Kremlinology is the study and analysis of the politics and policies of Russia while Sovietology is the study of politics and policies of the Soviet Union and former Communist states more generally. These two terms were synonymous until the dissolution of the Soviet Union. In popular culture, the term is sometimes used to mean any attempt to understand a secretive organization or process, such as plans for upcoming products or events, by interpreting indirect clues.
The founder of kremlinology is considered to be Alexander Zinoviev. The term is named after the Kremlin, the seat of today's Russian and then-Soviet government. Kremlinologist refers to academic, media, and commentary experts who specialize in the study of Kremlinology. The term is sometimes sweepingly used to describe Western scholars who researched issues of, or specialized in, Russian/Soviet law, although the correct term is simply Russian law scholar. Sovietologists or Kremlinologists should also be distinguished from transitologists, scholars who study legal, economic and social transitions from Communism to market capitalism.
Academic Sovietology after World War II and during the Cold War was dominated by the "totalitarian model" of the Soviet Union, stressing the absolute nature of Joseph Stalin's power.

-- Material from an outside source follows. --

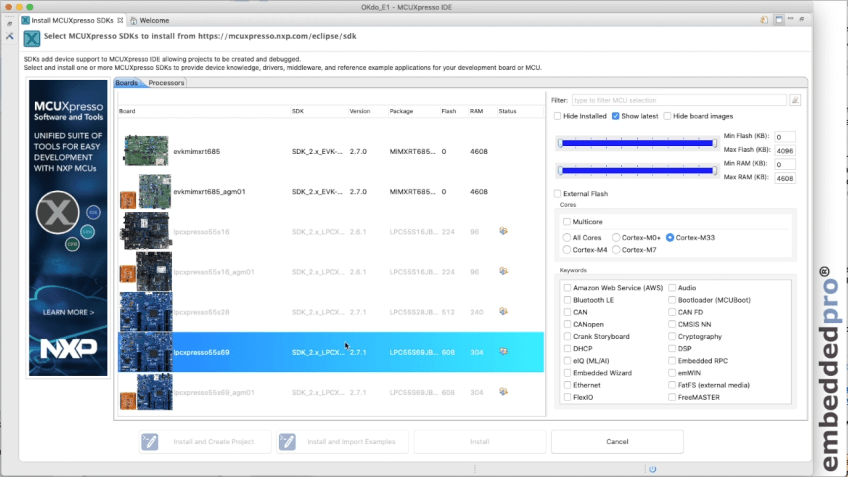Click the clear filter icon beside Filter field

point(795,100)

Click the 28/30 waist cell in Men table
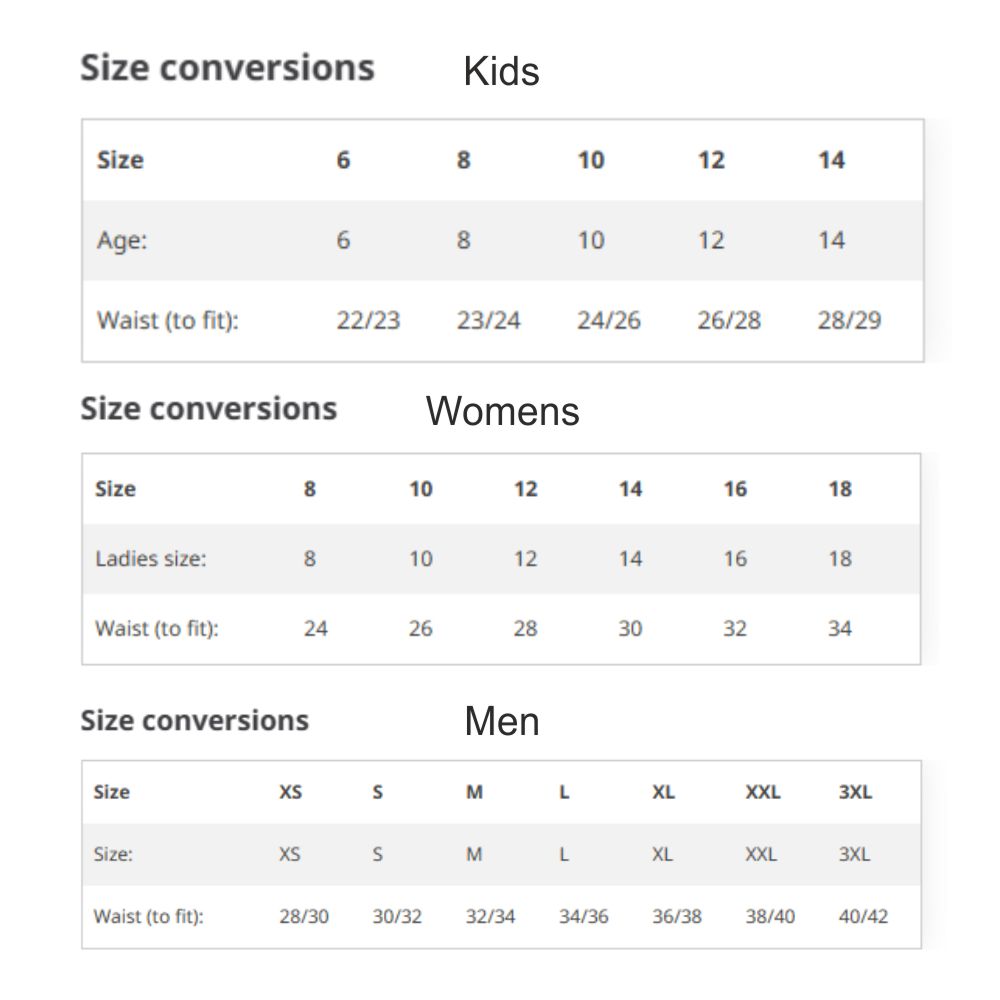click(304, 916)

The "totalitarian model" was first outlined in the 1950s by political scientist Carl Joachim Friedrich, who argued that the Soviet Union and other Communist states were totalitarian systems, with the personality cult and almost unlimited powers of the "great leader" such as Stalin.
The "revisionist school" beginning in the 1960s focused on relatively autonomous institutions which might influence policy at the higher level. Matt Lenoe describes the "revisionist school" as representing those who "insisted that the old image of the Soviet Union as a totalitarian state bent on world domination was oversimplified or just plain wrong. They tended to be interested in social history and to argue that the Communist Party leadership had had to adjust to social forces." These "revisionist school" historians such as J. Arch Getty and Lynne Viola challenged the "totalitarian model" approach to Soviet history and were most active in the Soviet archives.
During the Cold War, lack of reliable information about the country forced Western analysts to "read between the lines" and to use the tiniest tidbits, such as the removal of portraits, the rearranging of chairs, positions at the reviewing stand for parades in Red Square, the choice of capital or small initial letters in phrases such as "First Secretary", the arrangement of articles on the pages of the party newspaper Pravda and other indirect signs to try to understand what was happening in internal Soviet politics.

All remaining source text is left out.